=== Document extract ===

┌──

Why should it be bounded?
Simple physics tells us that, even in the complete absence of greenhouse gases, the planet cannot get any colder than the Ice Age temperature of -18 C because, at that temperature, the earth’s surface radiates the same amount of heat that it receives from the sun. This is a consequence of the Stefan-Boltzman Law and it accounts for the lower boundary.
It is an observed fact that the surface temperature of the sea under natural conditions in the tropics rarely rises above 28 deg C. Any extra heat causes no increase in temperature. Instead, adding heat causes more rapid evaporation, followed by more vigorous turbulent convection (a stochastic process) which carries the extra heat to the top of the atmosphere where it radiates into space. This accounts for the upper boundary.
The stochastic modeler’s theory of climate as a bounded random walk is physically reasonable.
On the other hand, a deterministic modeler (e.g. palaeoclimatologist, Richard Ally, in his YouTube video) looking at the same Ice Age temperature time series, sees that there have been large, rapid fluctuations which he cannot explain because he sees things deterministically. His response? Climate is obviously highly unstable, we don’t understand why and we should proceed with great caution.
In the climate community, there is a growing awareness of the need for stochastic models (see, for example, Judith Curry’s blog, Climate Etc). For this reason deterministic climate models are often run many, many times with slightly differing starting conditions. The resulting set of model outputs is referred to as a model “ensemble” after a similar concept in statistical theory. However generating an ensemble of predictions from a variety of starting points does not in itself make a deterministic model into a stochastic model and statistical deductions based on such ensembles are highly dubious. Neither has there been any attempt to rigorously test such models in the frequency domain.

└──

=== Problems to solve ===
[1] Using the passage on stochastic and deterministic climate models, list in order each effect the text says follows when extra heat is added to the tropical sea surface.
[2] Extend the passage on stochastic and deterministic climate models by writing what comes after its final sentence.

[Stored data entries]
┌──

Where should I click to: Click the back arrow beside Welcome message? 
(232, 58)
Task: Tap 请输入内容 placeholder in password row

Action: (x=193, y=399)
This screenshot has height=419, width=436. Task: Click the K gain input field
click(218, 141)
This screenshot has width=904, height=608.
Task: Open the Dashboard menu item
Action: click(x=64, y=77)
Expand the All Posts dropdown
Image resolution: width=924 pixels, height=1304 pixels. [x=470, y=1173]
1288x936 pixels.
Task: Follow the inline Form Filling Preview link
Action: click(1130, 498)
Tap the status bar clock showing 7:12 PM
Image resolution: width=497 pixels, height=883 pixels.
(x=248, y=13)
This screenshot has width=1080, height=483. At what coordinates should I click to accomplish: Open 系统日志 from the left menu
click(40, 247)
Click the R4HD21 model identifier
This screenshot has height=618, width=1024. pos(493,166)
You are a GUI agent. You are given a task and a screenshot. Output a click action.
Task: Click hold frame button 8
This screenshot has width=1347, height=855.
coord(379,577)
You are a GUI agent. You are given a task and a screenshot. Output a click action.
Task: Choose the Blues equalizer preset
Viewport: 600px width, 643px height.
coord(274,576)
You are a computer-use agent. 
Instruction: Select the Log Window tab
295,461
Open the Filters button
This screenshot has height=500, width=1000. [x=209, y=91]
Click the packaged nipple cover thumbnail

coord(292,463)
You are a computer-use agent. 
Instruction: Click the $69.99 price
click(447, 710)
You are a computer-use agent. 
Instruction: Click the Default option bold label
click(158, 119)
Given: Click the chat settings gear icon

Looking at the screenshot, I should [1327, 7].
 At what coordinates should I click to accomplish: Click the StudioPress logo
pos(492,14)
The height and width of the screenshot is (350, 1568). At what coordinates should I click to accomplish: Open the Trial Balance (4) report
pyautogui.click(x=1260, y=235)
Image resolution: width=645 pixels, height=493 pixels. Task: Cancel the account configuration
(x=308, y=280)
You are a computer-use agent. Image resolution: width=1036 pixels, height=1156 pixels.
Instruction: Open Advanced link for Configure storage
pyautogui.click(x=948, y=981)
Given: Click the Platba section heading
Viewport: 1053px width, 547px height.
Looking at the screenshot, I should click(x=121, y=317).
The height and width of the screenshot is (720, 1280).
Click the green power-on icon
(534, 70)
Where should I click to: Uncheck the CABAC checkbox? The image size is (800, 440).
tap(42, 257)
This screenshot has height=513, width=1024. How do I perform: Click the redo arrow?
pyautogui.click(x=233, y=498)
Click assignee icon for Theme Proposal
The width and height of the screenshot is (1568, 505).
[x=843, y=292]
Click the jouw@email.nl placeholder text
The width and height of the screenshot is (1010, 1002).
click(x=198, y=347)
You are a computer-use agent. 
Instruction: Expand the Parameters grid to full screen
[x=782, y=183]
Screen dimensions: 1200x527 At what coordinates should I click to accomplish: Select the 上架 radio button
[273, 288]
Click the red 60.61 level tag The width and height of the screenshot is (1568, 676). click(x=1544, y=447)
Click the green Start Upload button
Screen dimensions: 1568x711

└──

=== Outputs in order ===
[1]
1. The surface temperature does not increase.
2. Evaporation becomes more rapid.
3. Turbulent convection becomes more vigorous.
4. The convection carries the extra heat to the top of the atmosphere.
5. The heat radiates into space.

[2]
For a model to be truly stochastic, the various parameterisations within the model need to be randomised as well as the initial conditions. These include all those forcings and processes which have a stochastic character, e.g. turbulent convection, cloud formation, wind stress and so on. The problem is that if you do this the various model runs rapidly diverge from one another and model predictions become obviously worthless. Furthermore some forcings such as sea floor heating by volcanic activity are assumed to be evenly distributed over the entire ocean floor and to be steady state. Volcanoes on land are sparse and intermittent and it seems that volcanoes are also sparse and intermittent under the ocean (e.g. White et al, 2003).
They therefore constitute a major stochastic forcing which exceeds both tidal friction and wind stress in magnitude but one which is completely ignored by climate modelers.
And the present pause? To a stochastic modeler it comes as no surprise. It could have been predicted 20 years ago on a desktop computer using a simple autoregressive (AR) model. However, such prosaic findings are rarely funded or published.
Pelletier, J.D. (2002) “Natural variability of atmospheric temperatures and geomagnetic intensity over a wide range of time scales”. PNAS, 99, supp. 1, pp 2546-2553.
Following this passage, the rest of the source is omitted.